Jesse Jackson and his Rainbow Coalition could connect with people on a personal level. Thirty years ago tomorrow night, he spoke of the just–concluded, hard–fought campaign for the Democratic nomination and the need for Democrats to unite.
"I went to see Hubert Humphrey three days before he died," Jackson told the delegates. "He had just called Richard Nixon from his dying bed, and many people wondered why. And I asked him.
"He said, 'Jesse, from this vantage point, the sun is setting in my life, all of the speeches, the political conventions, the crowds and the great fights are behind me now. At a time like this you are forced to deal with your irreducible essence, forced to grapple with that which is really important to you.
"'And what I've concluded about life,' Hubert Humphrey said, 'when all is said and done, we must forgive each other and redeem each other and move on.'"
Jackson disputed the Republicans' claim that an economic recovery was under way.
"There's some measure of recovery," Jackson conceded. "Three and a half years later, unemployment has inched just below where it was when [Reagan] took office in 1981. There are still 8.1 million people officially unemployed; 11 million working only part time. Inflation has come down, but let's analyze for a moment who has paid the price for this superficial economic recovery."
As I said, Jackson wasn't the first black to speak to a national convention. Nor was he the first black to seek a presidential nomination — but he was the first black candidate to exceed electoral expectations. Jackson won five primaries and caucuses in 1984 and received nearly one–fifth of the popular vote.
I think it is safe to say that no black politician did better on the national stage than Jackson — until Barack Obama more than two decades later.

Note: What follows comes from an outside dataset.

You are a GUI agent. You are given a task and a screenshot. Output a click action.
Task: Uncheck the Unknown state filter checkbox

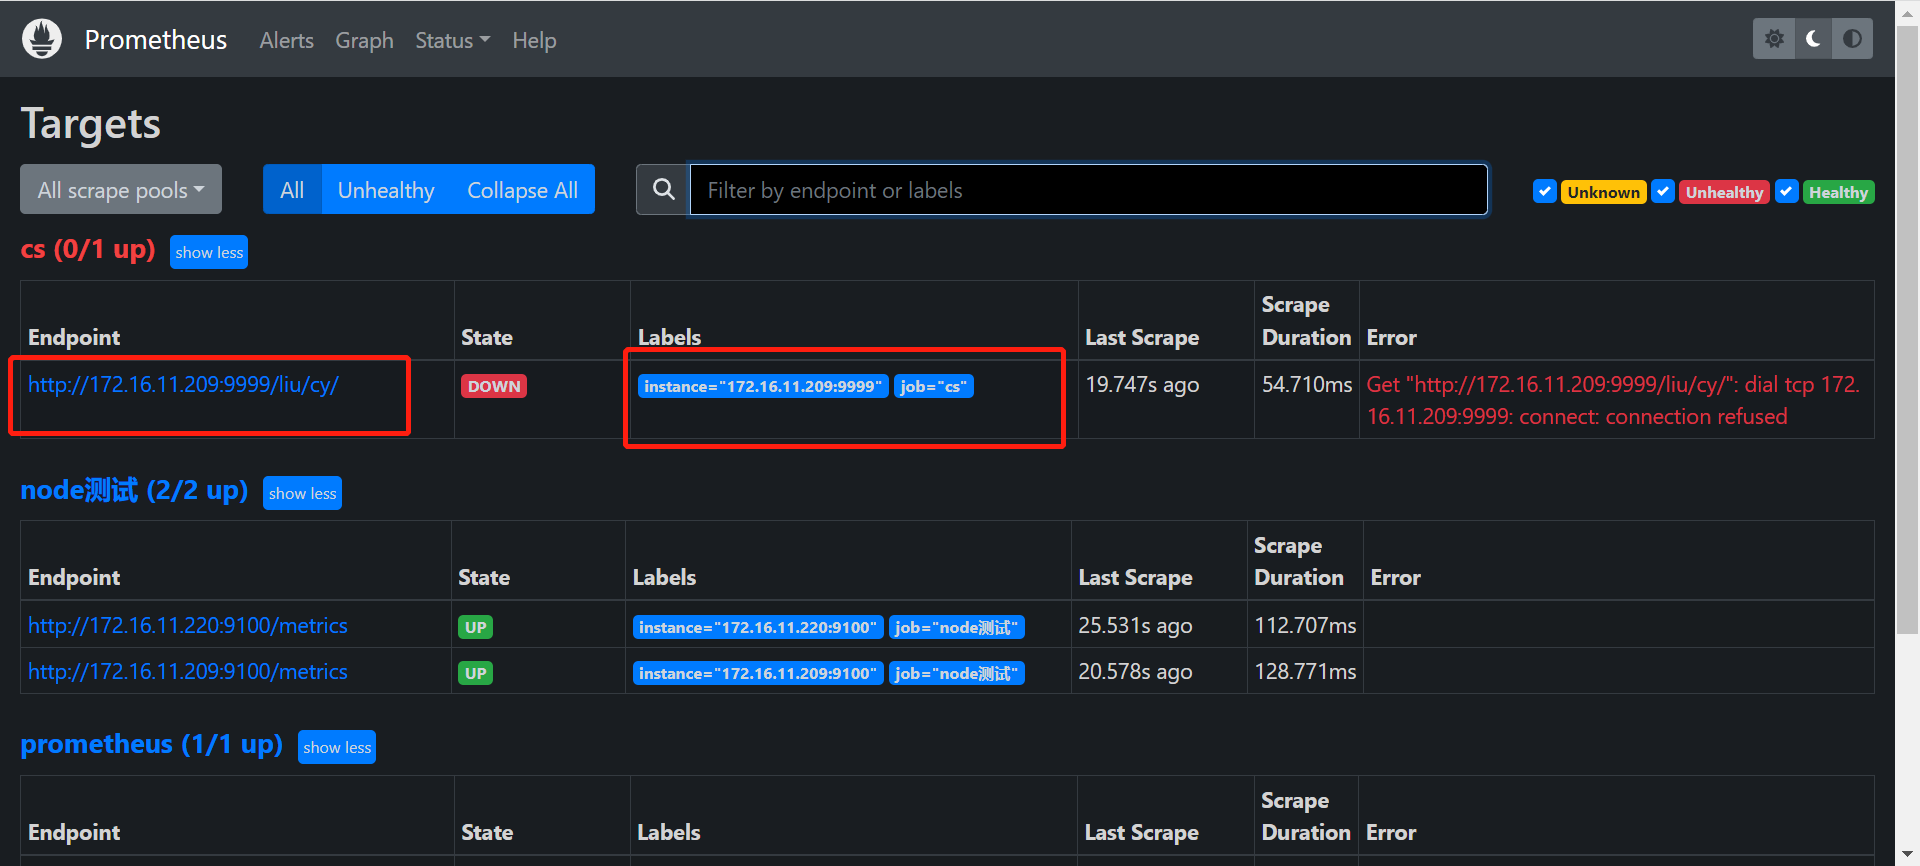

Jackson also brought 2 million new voters into the process. As one who has observed politics for most of my life, I know that many of those who register in voter registration drives do so in the passion of the moment and cannot always be counted upon to continue showing up at the polls after that moment has passed.
But many appeared to continue to participate when the midterms rolled around two years later, and Democrats recaptured the Senate after six years of Republican majority by taking eight seats from the GOP. Whatever Jackson's contribution to that may have been — and it seems beyond dispute that he did contribute to it in some way — it was an impressive achievement.
His accomplishments notwithstanding, on that night in 1984, Jackson addressed the delegates with humility.
"I am not a perfect servant," he admitted. "I am a public servant doing my best against the odds. As I develop and serve, be patient: God is not finished with me yet."